WRITTEN TASKS
(A) In the Chord Overstreet biography, which song did he perform in his Glee debut episode?
(B) Write the next paragraph of the Chord Overstreet biography, picking up after its final sentence.

Chord Paul Overstreet (born February 17, 1989) is an American actor and musician. He is best known for his role as Sam Evans on the Fox television series Glee (2009–2015). He has starred in the Apple TV+ comedy series Acapulco since 2021.

After signing to Safehouse Records, he began a career as a solo musical artist. On August 26, 2016, he released his debut single, "Homeland", through Safehouse and Island Records.

Early life
Overstreet was born in Nashville, Tennessee to hairdresser Julie (née Miller) and country music singer-songwriter Paul Overstreet. He has an older brother, Nash Overstreet (born 1986), who plays guitar in the band Hot Chelle Rae; an older sister, Summer (born 1987), and three younger sisters, Harmony, Skye and Charity. He is of German, Irish and English descent. He was named after the musical term. He was raised on a farm outside of Nashville. Encouraged by his parents to pursue music, he started playing the mandolin at an early age, and moved on to the drums, flute, piano and guitar. He is also a songwriter. In his teenage years, he modeled for advertisements for Hollister, Famous Footwear and Gap. He was homeschooled.

Career

2009–2015: Beginnings and Glee
Overstreet began to pursue his passion of performing after his high school graduation in 2007. After two unsuccessful years, Overstreet started his acting career on the web series Private as Josh Hollis. He was also featured in an episode of iCarly titled "iSpeed Date" and starred in the unaired pilot of No Ordinary Family. His first film role was that of Teenage Boy in the 2009 thriller The Hole, and he starred in the 2011 film A Warrior's Heart as Dupree, alongside Ashley Greene and Kellan Lutz.

Overstreet played the character of Sam Evans, a transfer student and athlete, on the FOX comedy-drama television series Glee. He landed the role after auditioning with the Commodores' song "Easy" and Gavin DeGraw's "I Don't Want to Be". He later sang "Billionaire" by Travie McCoy featuring Bruno Mars as a studio test, and eventually sang this in his debut episode titled "Audition". His cover of "Billionaire" was released as a single and charted at #15 in Ireland, #24 in Canada, #28 in the United States, and #34 in Australia. On April 21, 2011, the video for Hot Chelle Rae's "Tonight Tonight" was released on YouTube and featured a series of cameos of Overstreet alternately making out with a girl (whom he stole from the lead singer) on an office copier, DJing at a club, then playing guitar and mugging for the crowd with his brother, Hot Chelle Rae band member, Nash.

STORED DATA
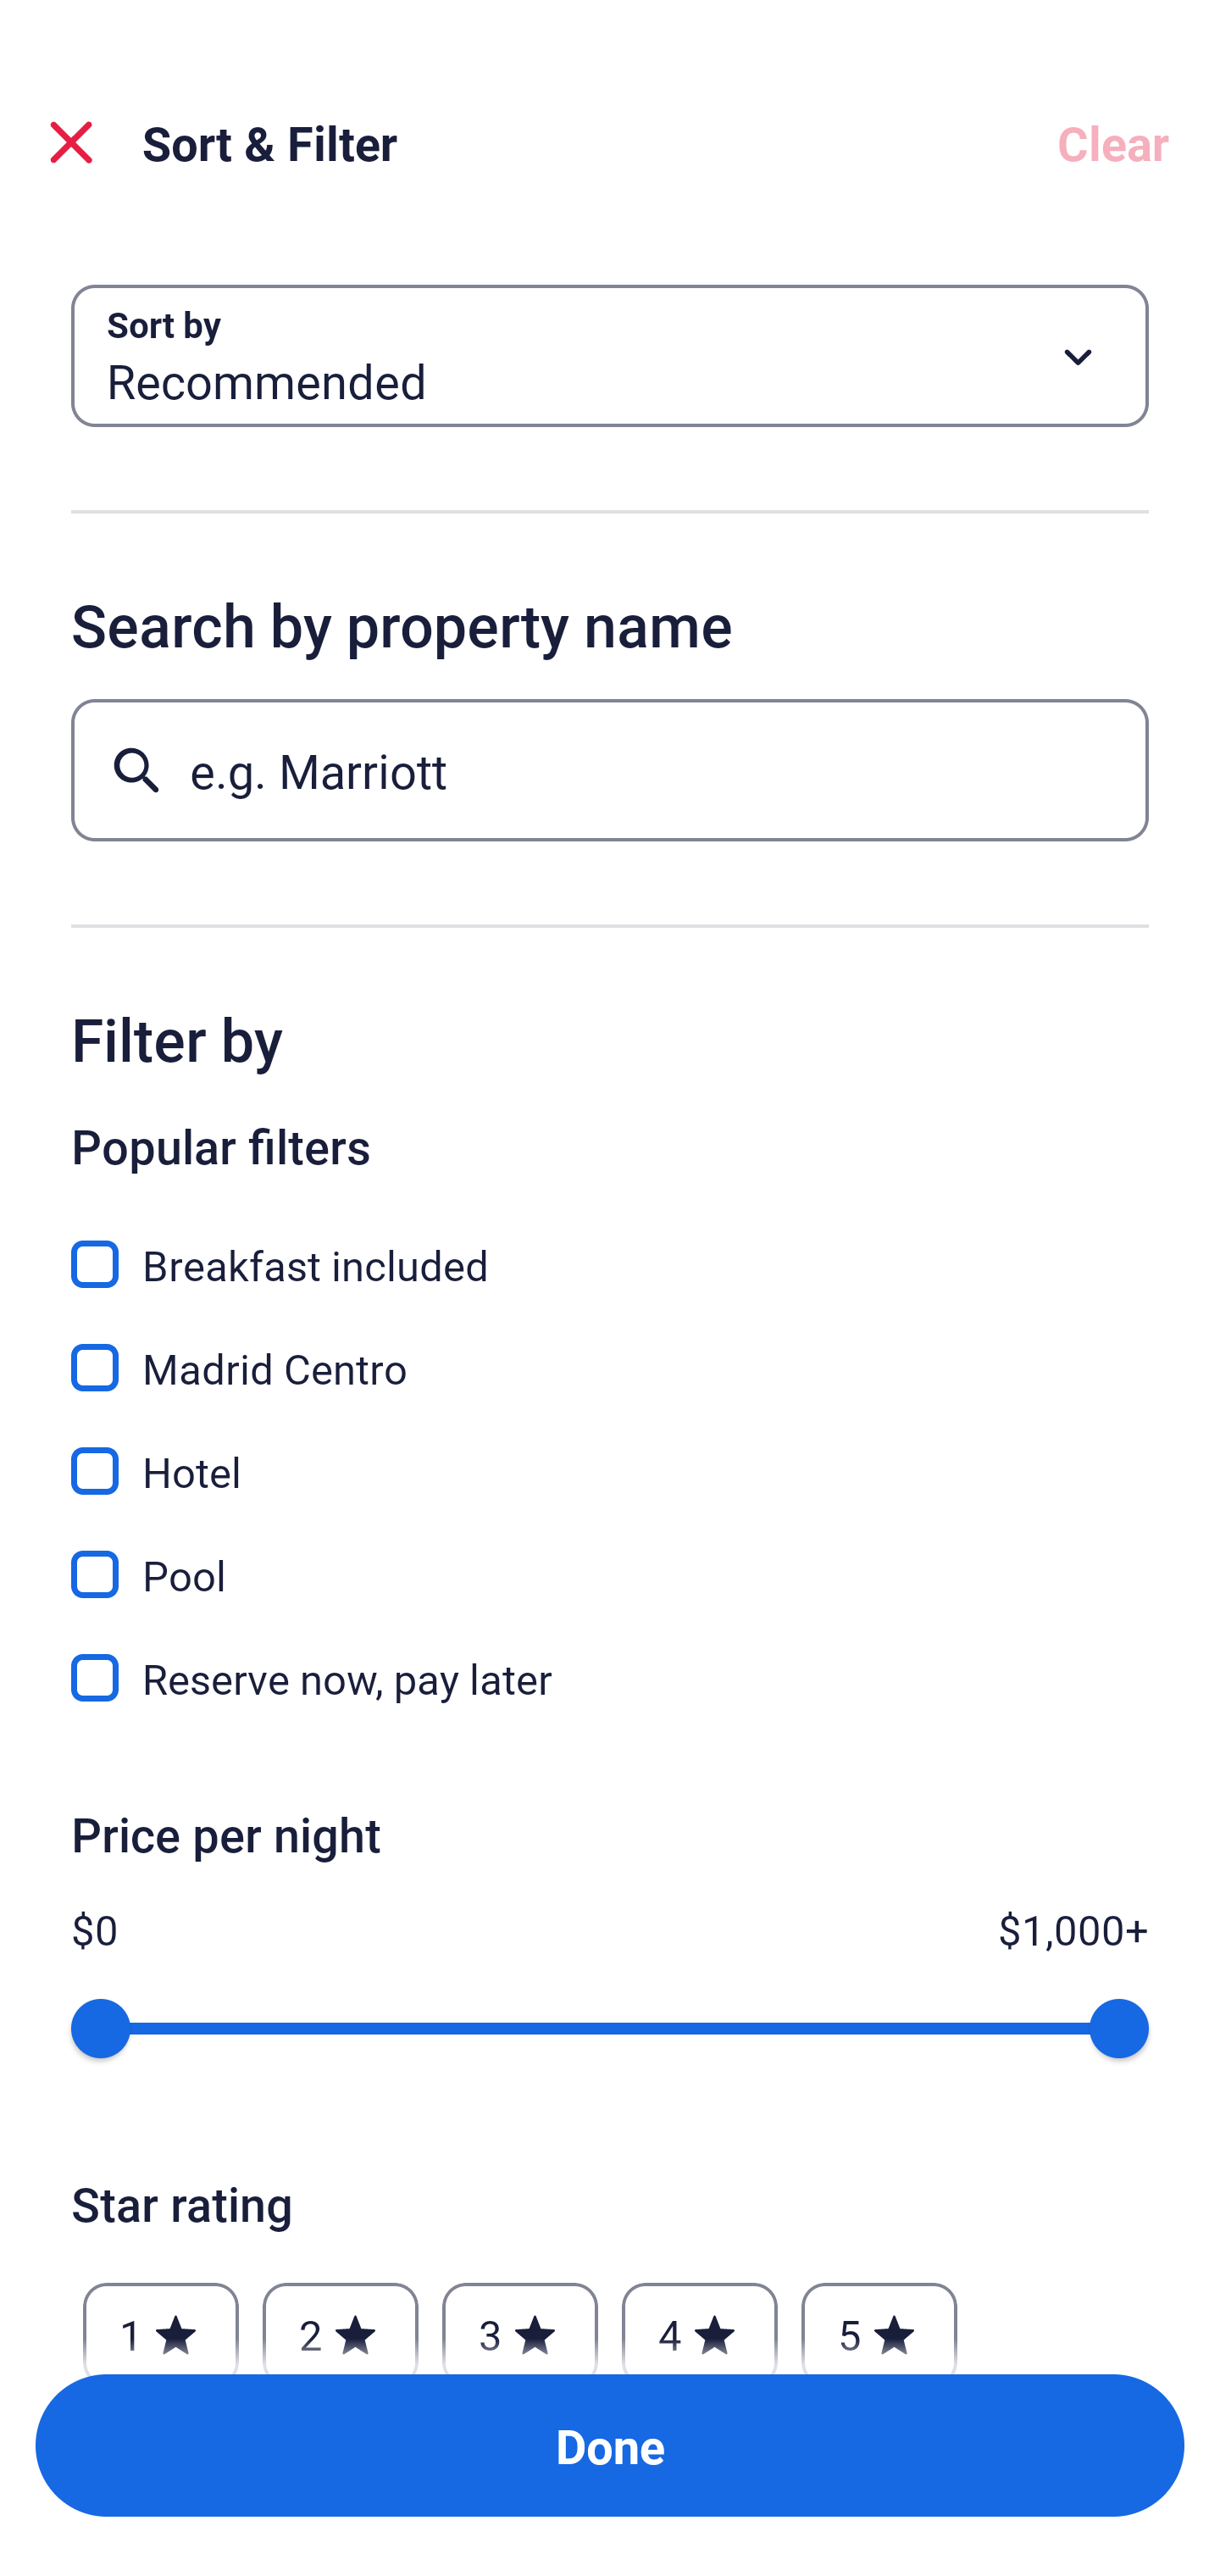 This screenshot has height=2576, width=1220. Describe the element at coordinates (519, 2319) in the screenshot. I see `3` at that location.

ANSWERS TO THE EXERCISES
(A) "Billionaire" by Travie McCoy featuring Bruno Mars.

(B)
On July 1, 2011, TVLine's Michael Ausiello broke the news that Overstreet's contract option to become a series regular on Glee had not been picked up for season 3, but that he could possibly come back as an occasional guest star. In reaction to the announcement, fans launched a campaign to promote Overstreet's cover of "Billionaire" and various tags related to the actor, most notably "#DontCutTheChord", began trending on Twitter. The song made its way into the iTunes top 5 Glee charts during the campaign.

At the 2011 Comic-Con event, Glee co-creator Brad Falchuk reported that they had offered Overstreet a ten-episode deal with a possibility to become a series regular at mid-season, but that Overstreet had declined the option. Overstreet later stated to Ausiello during an interview that he had decided to leave the show to focus on his music career, explaining: "They offered me the chance to come back for a few episodes, but there was nothing guaranteed so I decided to dive into the music thing." It was reported on October 18, 2011, and confirmed by series co-creator Ryan Murphy six days later, that Overstreet would be returning to Glee as a recurring character starting with the third season's eighth episode. On July 23, 2012, it was confirmed that Overstreet would be a series regular for the fourth season of Glee, where he continued until the last season.

2015–present: Music career, acting
Chord has cited James Taylor, David Gray, Jimmy Buffett, Bob Dylan, Paul Simon, and Hall & Oates as musicians that inspire him. On December 15, 2015, Overstreet signed a recording contract with Safehouse Records, a record label founded by Demi Lovato, Nick Jonas and Phil McIntyre. He was the first artist to be signed to the label. He opened for Lovato and Jonas on several tour dates of their Future Now Tour in summer 2016.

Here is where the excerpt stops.